▸ Data records:
· · ·

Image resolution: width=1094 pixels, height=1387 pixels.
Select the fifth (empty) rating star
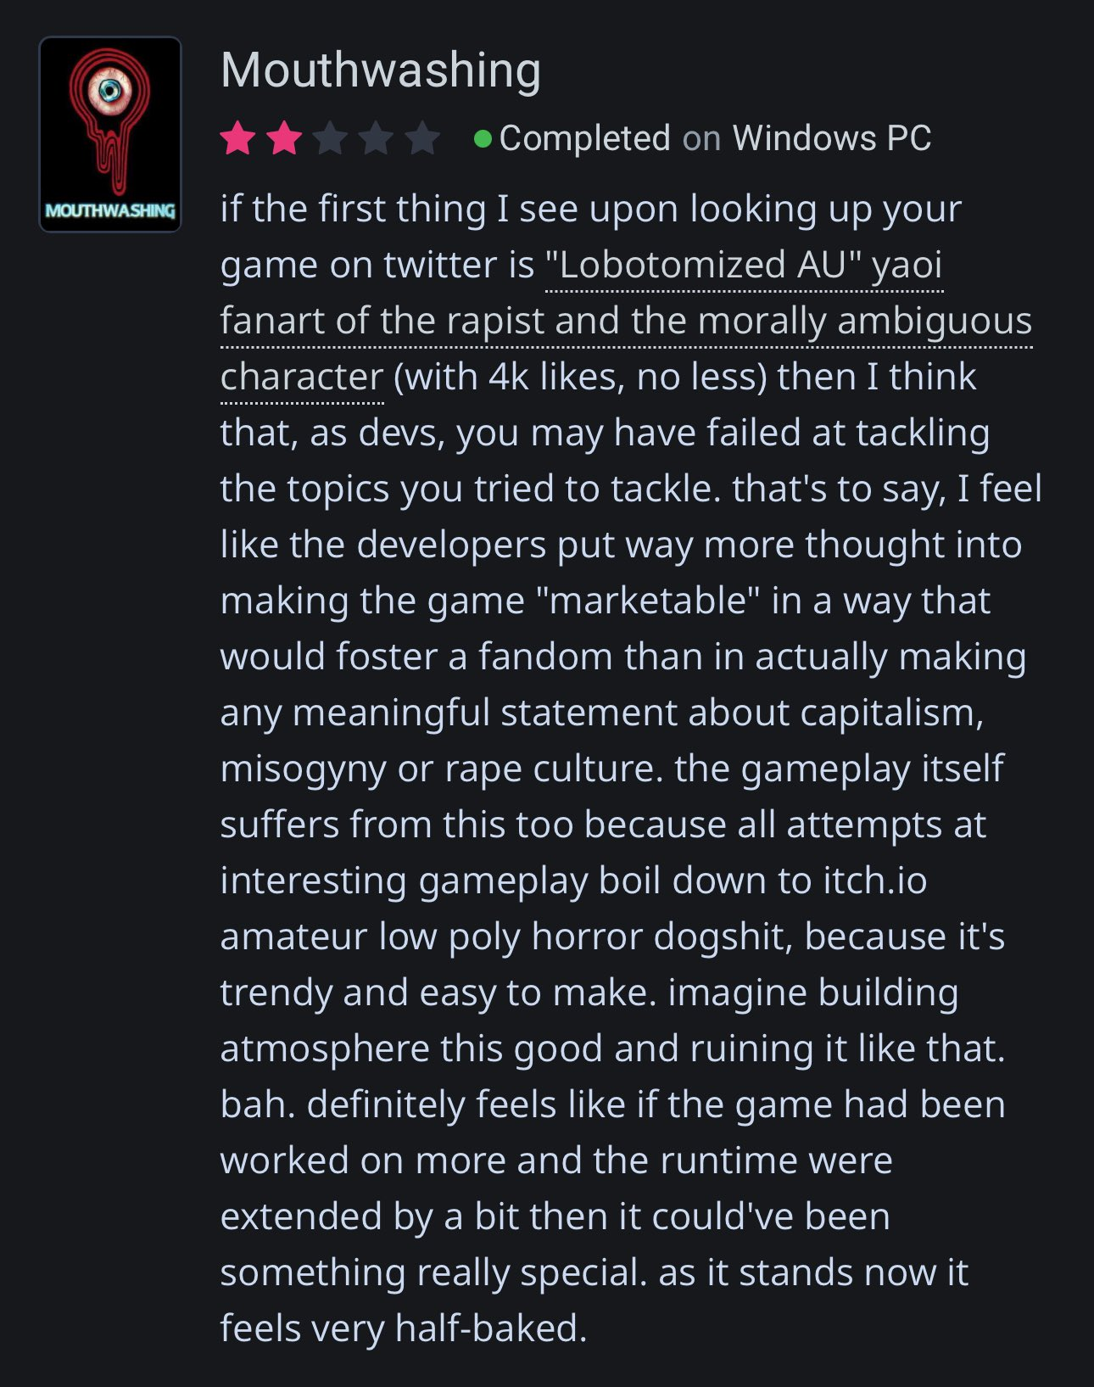click(421, 138)
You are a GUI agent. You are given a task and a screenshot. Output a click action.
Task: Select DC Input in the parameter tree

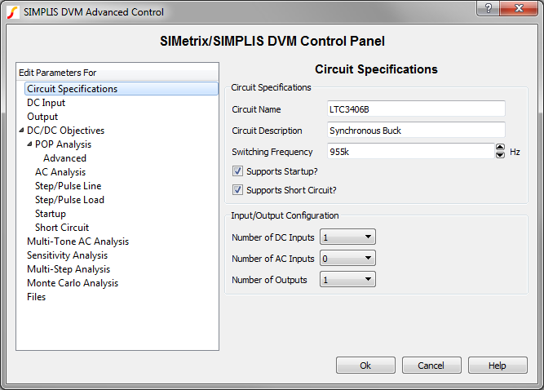coord(46,103)
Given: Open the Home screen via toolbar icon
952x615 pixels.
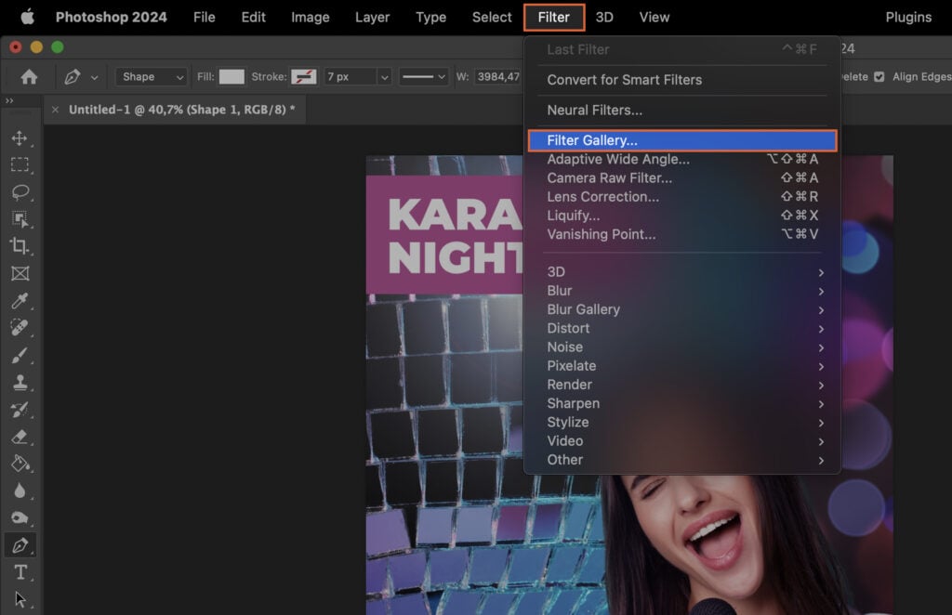Looking at the screenshot, I should pyautogui.click(x=29, y=77).
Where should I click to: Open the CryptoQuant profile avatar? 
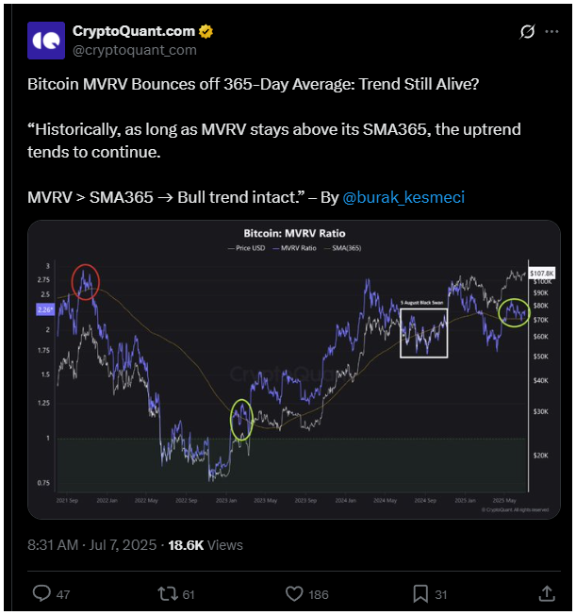click(46, 41)
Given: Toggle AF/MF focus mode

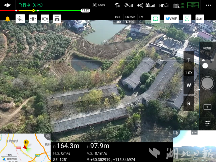Looking at the screenshot, I should (171, 19).
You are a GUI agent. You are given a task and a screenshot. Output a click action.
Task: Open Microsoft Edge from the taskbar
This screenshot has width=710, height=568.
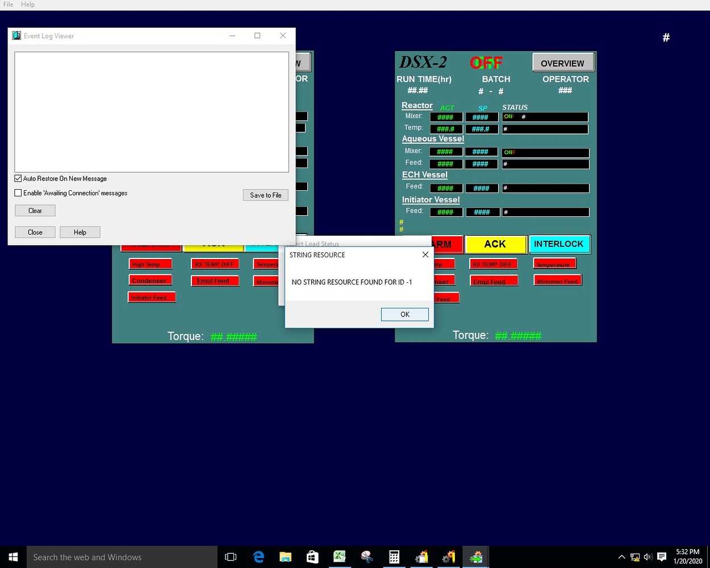258,557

· · ·

▸ What you will do: Word-for-word copy, no pictures: write out the entries above in full.

▸ Exercise answer:
Image resolution: width=1094 pixels, height=1387 pixels.
Select the fifth (empty) rating star
click(421, 138)
You are a GUI agent. You are given a task and a screenshot. Output a click action.
Task: Select DC Input in the parameter tree

coord(46,103)
Given: Open the Home screen via toolbar icon
952x615 pixels.
Looking at the screenshot, I should pyautogui.click(x=29, y=77).
Where should I click to: Open the CryptoQuant profile avatar? 
click(46, 41)
Given: Toggle AF/MF focus mode

Looking at the screenshot, I should (171, 19).
You are a GUI agent. You are given a task and a screenshot. Output a click action.
Task: Open Microsoft Edge from the taskbar
This screenshot has width=710, height=568.
258,557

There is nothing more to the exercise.